--- Start of Page text ---
Cake or fake? Online trend goes further back than we thought, food historian reveals

Cakes painstakingly disguised as everyday objects have been an online trend for several years, inspiring the hit Netflix show Is It Cake? But as a leading food historian and podcaster reveals, such sumptuous edibles are nothing new...just ask Queen Victoria

Yes, it is cake: Burger creation on Netflix show

Yes, it is cake: Burger creation on Netflix show (Image: Courtesy of Netflix)

A strange food fad has been enjoying the spotlight of late: cakes decorated to resemble everyday objects and food. These hyper-real fakes are a social media sensation – so much so that a popular US Netflix show, Is It Cake?, sees contestants competing to outwit celebrity judges with their painstakingly life-like baked simulacrums of ordinary items.

They’ve even cropped up on Bake Off, which is about to return to our screens. Creations have included a shoe, a raw chicken breast and – most disturbingly – a newborn baby. But while they might look great from the outside, but would you really want to eat them? Probably not.

They are the epitome of style over substance: commercially-made icing, mixed with lab-made food colouring; with stale factory-made cakes the preferred base because they can be carved easily.

I’m sure the paintwork and decoration is painstaking, but what does the cake actually taste like? No one seems to care about that.

Superficially, these trompe l’oeil (literally trick-of-the-eye) bakes look like a wonderful peak in baking technology, but any innovation or change is really just a small step in its evolution. The trouble is, evolution doesn’t necessarily mean things get better.
--- End of Page text ---
--- Start of Data shown ---
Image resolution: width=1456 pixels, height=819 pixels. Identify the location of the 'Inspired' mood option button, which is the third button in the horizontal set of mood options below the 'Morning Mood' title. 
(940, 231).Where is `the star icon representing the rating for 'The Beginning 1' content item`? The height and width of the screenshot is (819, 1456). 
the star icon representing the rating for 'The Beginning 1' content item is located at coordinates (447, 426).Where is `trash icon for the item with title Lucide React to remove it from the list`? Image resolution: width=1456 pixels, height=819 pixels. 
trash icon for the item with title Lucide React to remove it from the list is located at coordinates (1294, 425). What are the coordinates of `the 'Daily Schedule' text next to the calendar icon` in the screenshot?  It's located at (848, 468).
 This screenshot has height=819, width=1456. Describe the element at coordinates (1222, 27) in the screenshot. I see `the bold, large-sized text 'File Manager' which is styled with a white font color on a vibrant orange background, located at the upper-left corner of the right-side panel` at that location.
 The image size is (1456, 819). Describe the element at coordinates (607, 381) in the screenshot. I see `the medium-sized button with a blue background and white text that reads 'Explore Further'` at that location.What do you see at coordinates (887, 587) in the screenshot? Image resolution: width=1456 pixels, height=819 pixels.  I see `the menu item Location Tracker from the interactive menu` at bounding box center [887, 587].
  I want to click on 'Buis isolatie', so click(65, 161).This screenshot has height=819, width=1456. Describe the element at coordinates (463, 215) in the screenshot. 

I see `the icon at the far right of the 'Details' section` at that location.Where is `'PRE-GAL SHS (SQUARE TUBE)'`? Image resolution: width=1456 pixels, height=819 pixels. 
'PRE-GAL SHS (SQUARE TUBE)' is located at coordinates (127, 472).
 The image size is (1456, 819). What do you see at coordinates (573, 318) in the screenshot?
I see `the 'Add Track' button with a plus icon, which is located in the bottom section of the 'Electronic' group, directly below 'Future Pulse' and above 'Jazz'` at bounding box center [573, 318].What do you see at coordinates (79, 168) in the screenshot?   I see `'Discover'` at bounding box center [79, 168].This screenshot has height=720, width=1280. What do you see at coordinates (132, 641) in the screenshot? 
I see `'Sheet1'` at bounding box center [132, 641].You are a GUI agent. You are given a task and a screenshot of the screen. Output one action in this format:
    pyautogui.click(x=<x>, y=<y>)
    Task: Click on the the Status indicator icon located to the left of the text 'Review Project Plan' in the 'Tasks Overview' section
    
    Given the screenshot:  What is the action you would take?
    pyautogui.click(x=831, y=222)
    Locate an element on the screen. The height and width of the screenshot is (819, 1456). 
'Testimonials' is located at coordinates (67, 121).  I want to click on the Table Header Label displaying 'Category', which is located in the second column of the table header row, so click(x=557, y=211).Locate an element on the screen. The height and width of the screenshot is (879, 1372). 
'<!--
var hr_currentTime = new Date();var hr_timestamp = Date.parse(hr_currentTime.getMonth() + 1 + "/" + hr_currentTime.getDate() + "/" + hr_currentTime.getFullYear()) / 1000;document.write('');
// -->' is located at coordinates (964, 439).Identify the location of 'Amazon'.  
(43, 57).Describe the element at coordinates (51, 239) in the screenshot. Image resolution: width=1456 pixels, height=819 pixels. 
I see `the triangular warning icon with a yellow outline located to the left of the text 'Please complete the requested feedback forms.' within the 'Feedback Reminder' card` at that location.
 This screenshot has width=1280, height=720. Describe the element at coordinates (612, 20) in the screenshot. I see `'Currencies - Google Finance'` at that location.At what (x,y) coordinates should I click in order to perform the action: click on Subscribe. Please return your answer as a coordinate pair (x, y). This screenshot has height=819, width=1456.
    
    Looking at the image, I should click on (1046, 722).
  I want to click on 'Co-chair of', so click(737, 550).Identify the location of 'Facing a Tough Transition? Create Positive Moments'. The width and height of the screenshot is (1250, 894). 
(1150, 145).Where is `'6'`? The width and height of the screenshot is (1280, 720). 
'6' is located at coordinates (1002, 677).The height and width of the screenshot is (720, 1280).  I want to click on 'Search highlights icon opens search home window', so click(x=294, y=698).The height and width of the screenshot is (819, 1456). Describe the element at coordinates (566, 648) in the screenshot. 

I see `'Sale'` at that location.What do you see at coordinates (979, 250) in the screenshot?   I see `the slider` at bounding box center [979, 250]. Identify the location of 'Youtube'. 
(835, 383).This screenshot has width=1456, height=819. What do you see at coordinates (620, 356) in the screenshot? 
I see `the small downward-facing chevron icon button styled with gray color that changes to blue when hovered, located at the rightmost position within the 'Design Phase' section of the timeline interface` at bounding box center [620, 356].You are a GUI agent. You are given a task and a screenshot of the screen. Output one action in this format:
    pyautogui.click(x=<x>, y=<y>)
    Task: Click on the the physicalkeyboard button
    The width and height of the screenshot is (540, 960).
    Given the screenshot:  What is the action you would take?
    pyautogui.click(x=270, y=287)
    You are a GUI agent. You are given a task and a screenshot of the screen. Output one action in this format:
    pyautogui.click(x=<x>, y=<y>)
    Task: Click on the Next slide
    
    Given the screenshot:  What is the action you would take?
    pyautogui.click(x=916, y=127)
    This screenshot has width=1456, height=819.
--- End of Data shown ---
Instruction A:
In the article on hyper-real cakes, why are stale factory-made cakes the preferred base?
Instruction B:
Using the article on hyper-real cakes, state whether each statement agrees with it: (i) the Netflix show featuring such cakes is titled Is It Cake?; (ii) these cakes have not appeared on Bake Off; (iii) the article holds that evolution necessarily makes things better.
Instruction C:
Extract from the article on hyper-real cakes everything from "They are the" down to "things get better.".

Task output A:
They can be carved easily.

Task output B:
(i) Yes: "a popular US Netflix show, Is It Cake?"
(ii) No: "They’ve even cropped up on Bake Off"
(iii) No: "evolution doesn’t necessarily mean things get better."

Task output C:
They are the epitome of style over substance: commercially-made icing, mixed with lab-made food colouring; with stale factory-made cakes the preferred base because they can be carved easily.

I’m sure the paintwork and decoration is painstaking, but what does the cake actually taste like? No one seems to care about that.

Superficially, these trompe l’oeil (literally trick-of-the-eye) bakes look like a wonderful peak in baking technology, but any innovation or change is really just a small step in its evolution. The trouble is, evolution doesn’t necessarily mean things get better.